• WHAT IS BEING ASKED
Every line that includes the word "Google" needs to be copied from the listing.
....................
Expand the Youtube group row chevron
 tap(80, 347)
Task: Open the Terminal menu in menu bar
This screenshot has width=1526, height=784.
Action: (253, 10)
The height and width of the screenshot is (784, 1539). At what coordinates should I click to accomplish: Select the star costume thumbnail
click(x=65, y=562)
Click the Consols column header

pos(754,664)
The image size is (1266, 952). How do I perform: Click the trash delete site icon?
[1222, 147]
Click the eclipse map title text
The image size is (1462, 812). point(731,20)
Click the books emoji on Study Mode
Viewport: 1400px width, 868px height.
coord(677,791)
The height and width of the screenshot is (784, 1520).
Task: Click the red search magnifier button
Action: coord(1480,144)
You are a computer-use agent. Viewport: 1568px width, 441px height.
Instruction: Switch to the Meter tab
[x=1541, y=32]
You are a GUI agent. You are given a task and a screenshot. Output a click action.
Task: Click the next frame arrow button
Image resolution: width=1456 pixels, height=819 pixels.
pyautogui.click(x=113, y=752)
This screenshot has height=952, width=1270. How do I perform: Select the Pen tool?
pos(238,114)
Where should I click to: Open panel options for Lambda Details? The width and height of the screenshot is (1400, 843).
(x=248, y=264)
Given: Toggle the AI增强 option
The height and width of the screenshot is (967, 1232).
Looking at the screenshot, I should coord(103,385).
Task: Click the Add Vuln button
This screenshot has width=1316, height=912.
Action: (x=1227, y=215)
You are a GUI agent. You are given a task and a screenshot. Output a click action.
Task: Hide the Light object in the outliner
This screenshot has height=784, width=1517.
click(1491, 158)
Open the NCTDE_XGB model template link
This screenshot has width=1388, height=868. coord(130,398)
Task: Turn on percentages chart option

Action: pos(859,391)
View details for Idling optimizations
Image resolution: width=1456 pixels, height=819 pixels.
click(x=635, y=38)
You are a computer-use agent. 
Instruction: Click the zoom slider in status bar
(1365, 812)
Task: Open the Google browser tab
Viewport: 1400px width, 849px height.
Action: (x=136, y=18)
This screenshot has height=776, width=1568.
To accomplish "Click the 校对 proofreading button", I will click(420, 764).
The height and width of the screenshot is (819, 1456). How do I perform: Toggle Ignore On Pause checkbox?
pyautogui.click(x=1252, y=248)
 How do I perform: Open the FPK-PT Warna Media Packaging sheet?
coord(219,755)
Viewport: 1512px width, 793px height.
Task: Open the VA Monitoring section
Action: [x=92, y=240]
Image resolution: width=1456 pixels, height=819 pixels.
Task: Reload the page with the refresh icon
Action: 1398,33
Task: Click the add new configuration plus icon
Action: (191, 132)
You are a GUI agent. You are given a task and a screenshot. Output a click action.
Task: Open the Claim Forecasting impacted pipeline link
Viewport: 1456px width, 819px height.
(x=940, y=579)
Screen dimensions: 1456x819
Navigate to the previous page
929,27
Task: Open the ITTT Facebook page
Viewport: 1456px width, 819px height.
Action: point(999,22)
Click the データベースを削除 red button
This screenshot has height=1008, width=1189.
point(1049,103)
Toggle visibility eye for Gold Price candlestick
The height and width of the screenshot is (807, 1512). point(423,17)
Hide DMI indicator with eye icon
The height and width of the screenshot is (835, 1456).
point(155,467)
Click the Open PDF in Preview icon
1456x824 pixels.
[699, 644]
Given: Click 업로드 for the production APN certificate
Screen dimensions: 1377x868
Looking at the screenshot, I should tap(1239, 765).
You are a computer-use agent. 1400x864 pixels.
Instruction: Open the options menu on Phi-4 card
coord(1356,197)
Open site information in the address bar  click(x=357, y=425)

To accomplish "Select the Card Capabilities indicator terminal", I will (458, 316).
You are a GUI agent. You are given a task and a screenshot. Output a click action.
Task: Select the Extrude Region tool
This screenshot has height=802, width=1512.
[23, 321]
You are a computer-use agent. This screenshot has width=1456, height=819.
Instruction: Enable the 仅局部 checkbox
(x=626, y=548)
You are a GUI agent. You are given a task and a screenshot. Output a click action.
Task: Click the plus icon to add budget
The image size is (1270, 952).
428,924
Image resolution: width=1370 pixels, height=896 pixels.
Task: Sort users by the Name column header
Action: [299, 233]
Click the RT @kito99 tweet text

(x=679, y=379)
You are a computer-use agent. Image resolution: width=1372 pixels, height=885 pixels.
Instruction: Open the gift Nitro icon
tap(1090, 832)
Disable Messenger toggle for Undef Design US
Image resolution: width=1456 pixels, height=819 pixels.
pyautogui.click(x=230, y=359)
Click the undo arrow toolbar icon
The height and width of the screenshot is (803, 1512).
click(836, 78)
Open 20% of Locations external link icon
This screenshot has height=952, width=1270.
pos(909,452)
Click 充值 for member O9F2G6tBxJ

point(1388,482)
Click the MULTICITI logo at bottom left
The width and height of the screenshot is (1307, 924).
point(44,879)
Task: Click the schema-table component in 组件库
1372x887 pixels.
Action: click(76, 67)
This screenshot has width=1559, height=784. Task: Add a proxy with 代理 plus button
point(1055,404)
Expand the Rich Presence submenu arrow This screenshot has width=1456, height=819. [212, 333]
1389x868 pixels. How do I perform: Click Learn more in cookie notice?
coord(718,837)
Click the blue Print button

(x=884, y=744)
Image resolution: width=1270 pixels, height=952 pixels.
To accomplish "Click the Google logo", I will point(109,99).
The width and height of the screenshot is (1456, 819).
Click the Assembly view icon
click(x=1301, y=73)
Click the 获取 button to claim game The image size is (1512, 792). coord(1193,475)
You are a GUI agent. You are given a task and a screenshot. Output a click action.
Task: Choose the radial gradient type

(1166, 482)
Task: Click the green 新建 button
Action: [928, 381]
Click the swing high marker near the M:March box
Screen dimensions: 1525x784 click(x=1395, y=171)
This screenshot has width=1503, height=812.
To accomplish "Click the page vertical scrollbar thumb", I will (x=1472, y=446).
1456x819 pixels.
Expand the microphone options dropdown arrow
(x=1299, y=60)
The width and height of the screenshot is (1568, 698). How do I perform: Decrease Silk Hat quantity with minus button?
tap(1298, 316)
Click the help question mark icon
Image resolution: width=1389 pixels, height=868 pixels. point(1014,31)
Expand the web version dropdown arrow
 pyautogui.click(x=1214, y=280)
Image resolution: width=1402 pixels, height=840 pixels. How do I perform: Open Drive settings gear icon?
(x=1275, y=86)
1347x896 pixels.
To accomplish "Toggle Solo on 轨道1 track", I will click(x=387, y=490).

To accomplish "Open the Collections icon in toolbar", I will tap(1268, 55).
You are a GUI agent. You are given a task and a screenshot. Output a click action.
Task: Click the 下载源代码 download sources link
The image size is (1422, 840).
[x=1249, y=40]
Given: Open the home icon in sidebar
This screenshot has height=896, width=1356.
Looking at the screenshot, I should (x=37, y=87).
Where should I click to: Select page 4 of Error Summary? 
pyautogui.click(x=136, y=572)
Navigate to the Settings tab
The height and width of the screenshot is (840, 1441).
....................
• RESULT
Task: Open the Google browser tab
To accomplish "Click the Google logo", I will point(109,99).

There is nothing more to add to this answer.